Critical Koran edition "Al-Mushaf wa Qiraʹatuh"
The Koran – and its variants?

For many years, progressive Islamic thinkers have been calling for people to read and understand the Koran in the context of the period in which it was written. Now, for the first time, Tunisian Islamic scholar Abdelmajid Charfi has put together a critical historical edition. By Annette Steinich

Abdelmajid Charfiʹs workplace is paradise. The Beit al-Hikma Academy of Sciences, Letters and Arts, of which Charfi is currently president, is in Carthage, overlooking the Gulf of Tunis. Itʹs a majestic 19th-century palace built in a Turkish-Andalusian style. The first thing on the table is tea, followed by the Koran, five thick, large-format volumes. The title is a manifesto: "The Koran Text and its Variants".

Charfi, who is Professor Emeritus of Islamic Studies at the University of Tunis, leafs through the thin pages and explains how his edition works: "the verse is printed at the top of the page, in the calligraphy of the Koranic text corpus. Underneath, in red, is the translation into the Arabic script we use today. And the third, light grey part," the editor pauses for a moment – "gives the variations on that verse, citing the author and source." The edition is completely unprecedented in the Muslim world.

Trimmed by the Caliph

In the Islamic tradition, God speaks his message straight into the ear of his last prophet, Muhammad. The Prophet – who was illiterate, which means that pious Muslims regard the book as a miracle for that reason alone, as well as for its linguistic beauty – gives a verbal rendering of the divine text to his companions. His secretaries write down what they hear. Copies containing variations appear from the very beginning – which for Muhammad himself is not a problem: his message lives in the conversations he has with the community.

But as early as twenty years after Muhammadʹs death, the third Caliph Uthman ends the argument about the text. He decides which verses came from the mouth of the Prophet and are therefore valid. All the writings that donʹt fit within his canon are prohibited and burned. This text, still considered by most of the Arab world as the only authoritative version, is printed for the first time in 1924 by Al-Azhar University in Cairo.

QUESTIONS TO ANSWER —
1/ According to the article on the critical Koran edition, what three parts appear on each page of Charfi's edition? List them.
2/ In the article on the critical Koran edition, which university first printed Uthman's text, and in what year?

DATA UNDER STUDY —
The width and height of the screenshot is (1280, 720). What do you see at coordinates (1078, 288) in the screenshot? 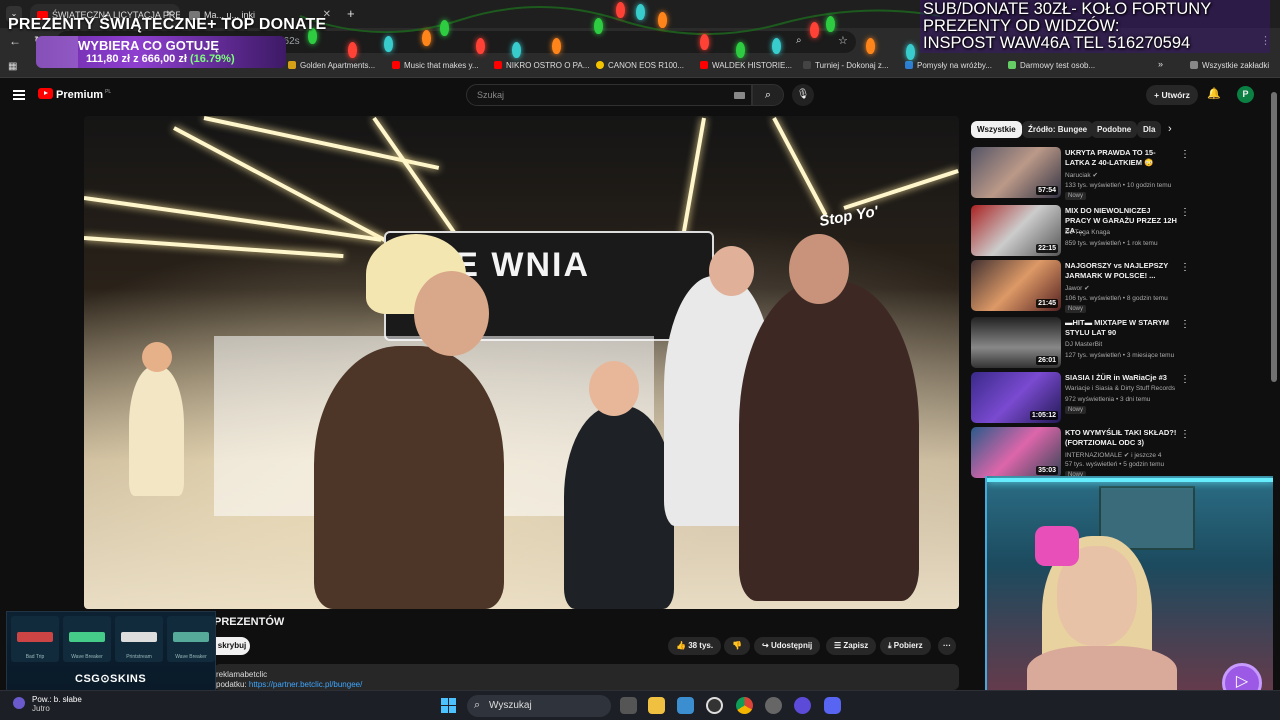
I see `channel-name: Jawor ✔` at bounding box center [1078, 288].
* * *
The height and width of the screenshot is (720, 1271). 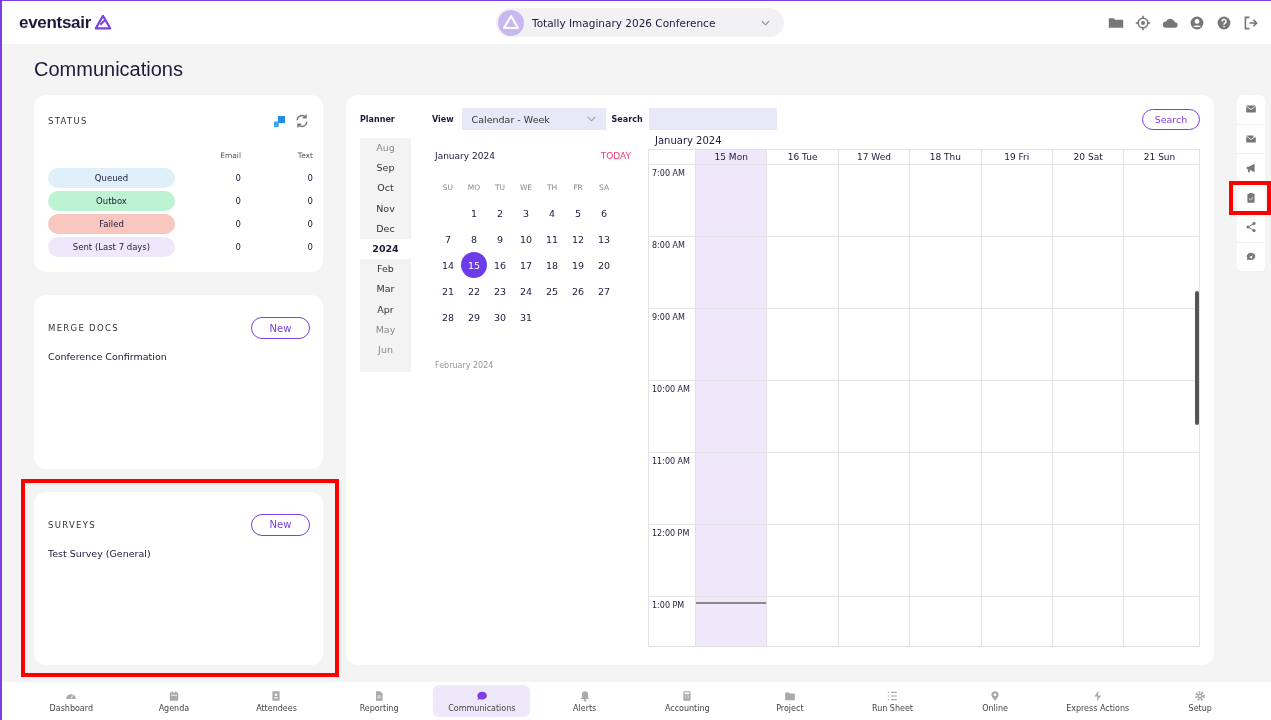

ANSWERS FOR THE EXERCISE —
1/
1. The verse at the top of the page, in the calligraphy of the Koranic text corpus
2. Underneath it, in red, the verse rendered in the Arabic script used today
3. A light grey part giving the variations on that verse, citing the author and source

2/ Al-Azhar University in Cairo printed it in 1924.